Reg A Advertising on TV, Radio, and Online Audio/Visual Ads: What the SEC Staff Just Clarified (C&DI 182.28)

One of the draws of Regulation A is that issuers can advertise their offerings on ways that were previously unheard of in the world of traditional registered offerings. Ads on Instagram and TikTok, podcast reads, streaming pre-roll, radio, or even a TV ad extolling the virtues of your company’s offering are all permissible under Regulation A. 

There are, of course, SEC rules that Reg A issuers must follow when advertising their offerings in this manner – the most basic of which are:

  • Don’t lie. Or make any misleading statements at all. 
  • Don’t forget your “legends and links.” If you are doing the ad as part of your “testing the waters” then you need to include the SEC’s “No money…” legend, and once you’ve filed an offering statement with the SEC, you also need to provide the offering circular, which is typically done by providing a hyperlink to the 1-A filed on EDGAR. For TV or radio ads – or anything that isn’t clickable – there are “best practices” for complying with this – which we’ve written about in the past.  

However, the rules governing TV, Radio, and Online Audio/Visual advertisements of a Regulation A offering also change based on when the ads are run. 

On February 17, 2026, the SEC staff added C&DI 182.28, which answers the question—can I advertise my Reg A offering on TV/radio or via online audio/visual ads?—with a very securities-law answer: it depends

The Staff identified three windows of a Regulation A offering, and how the advertising rules for TV, Radio, and Online Audio/Video ads change based on which window the issuer falls into when the advertisement is made.

  1. Before you file the Form 1-A (“Testing the Waters”): TV, Radio, and Online Audio/Visual Ads OK

Before your you file your Form 1-A with the SEC, you are pretty much unconstrained by the type of media you use.

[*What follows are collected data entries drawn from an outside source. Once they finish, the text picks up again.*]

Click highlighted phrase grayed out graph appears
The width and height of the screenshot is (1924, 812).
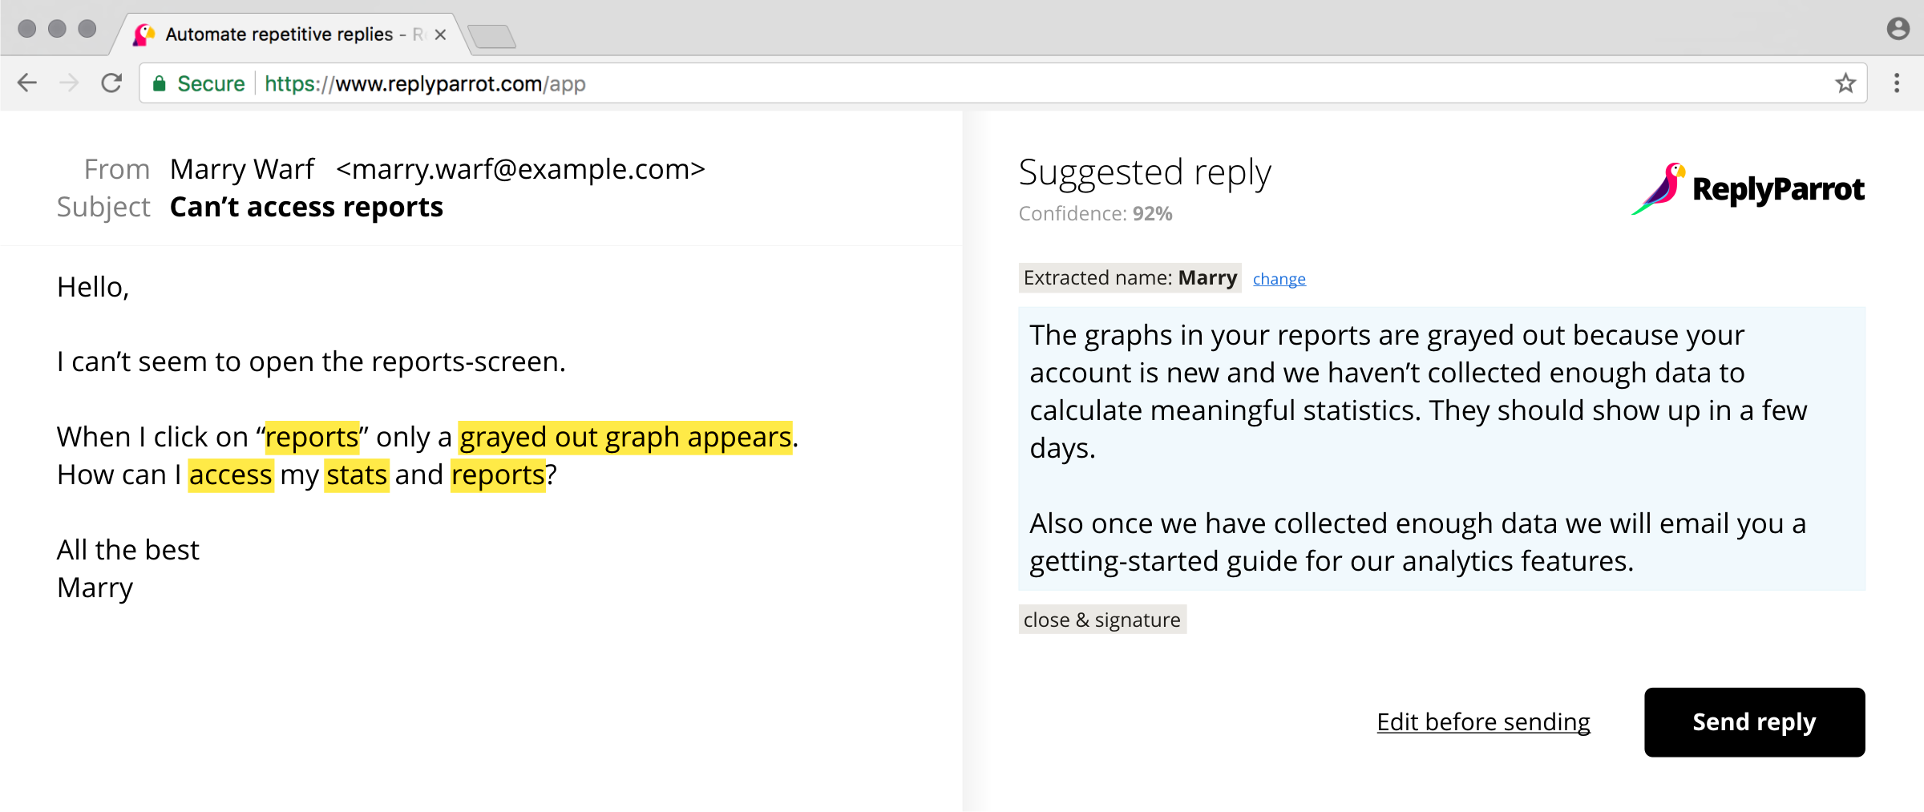pos(625,438)
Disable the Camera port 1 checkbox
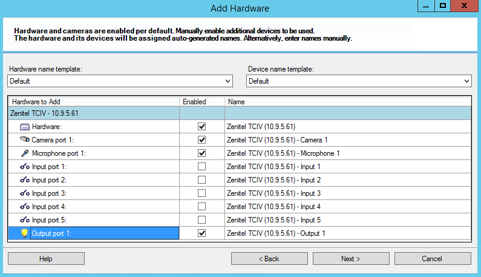This screenshot has height=277, width=481. 202,140
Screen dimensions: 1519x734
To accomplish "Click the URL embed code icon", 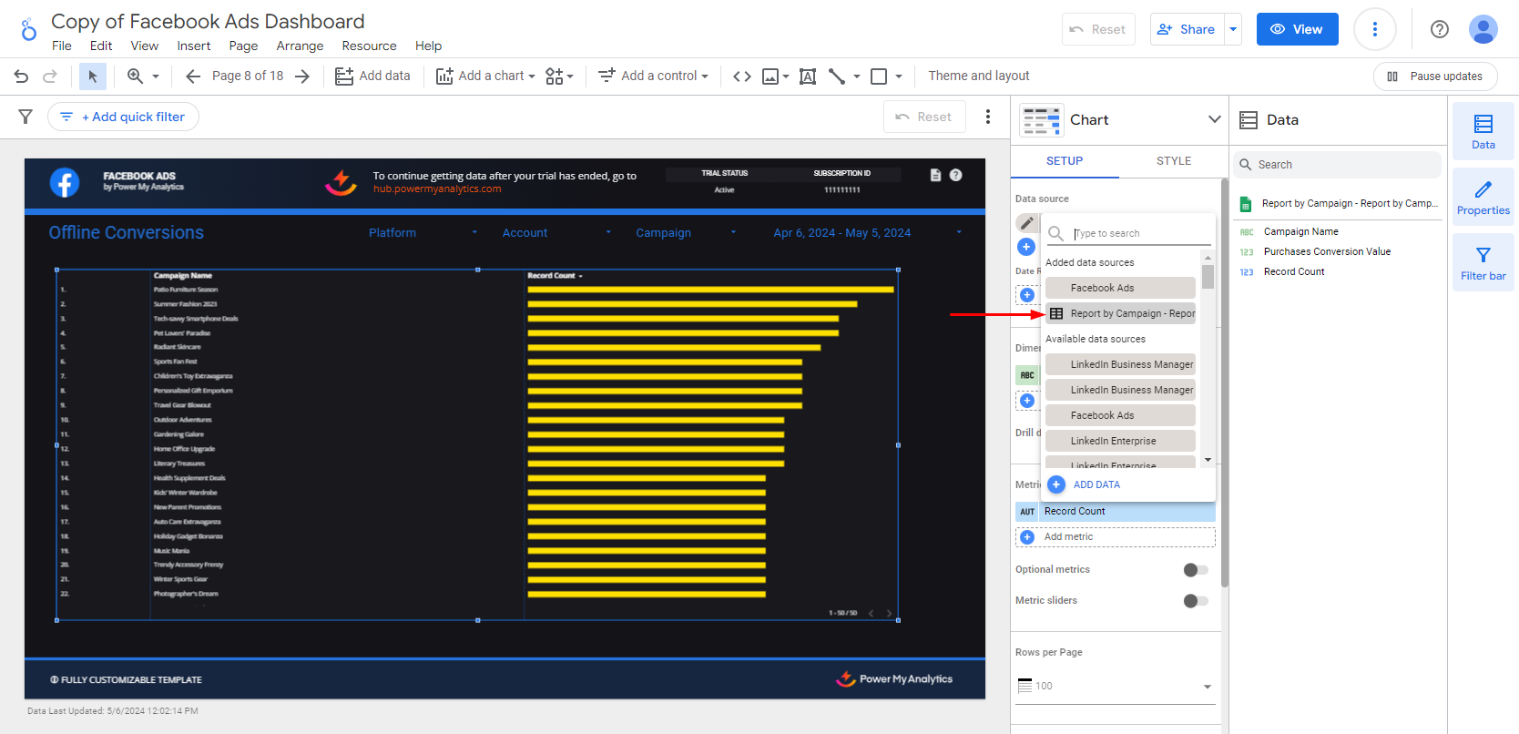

Social media, broadcast media, and traditional print media are all fair game so long as they comply with Rule 255(b)(1)–(3)—the Regulation A “testing the waters” framework.  

  1. After the Form 1-A is filed, but before qualification: TV, Radio, and Online Ads Still OK

Once the Form 1-A is on file (but not yet qualified), TV, radio, and online video/audio ads are still permissible, so long as they comply with the rules allow during this phase—oral offers are permitted, and written offers can be made if they comply with Rule 254 (and solicitations of interest continue to be permitted under Rule 255 – each of which require their own “legends and links” described further above).

3) After qualification: TV and Radio Ads NOT OK. Online Audio/Video Ads Probably Ok.  

This is the headline that most issuers will care about. In its February 17, 2026 CD&I update, the SEC clarified that after qualification, you cannot advertise the offering on TV or radio because Rule 251(d)(1)(iii) requires post-qualification written offers to be “accompanied with or preceded by” the most recent offering circular, and traditional broadcast doesn’t realistically allow that.  Online audio/visual ads can be permissible after qualification, but only if the offers can be accompanied with or preceded by the most recent offering circular (i.e. a clickable link to the offering circular in the video description).  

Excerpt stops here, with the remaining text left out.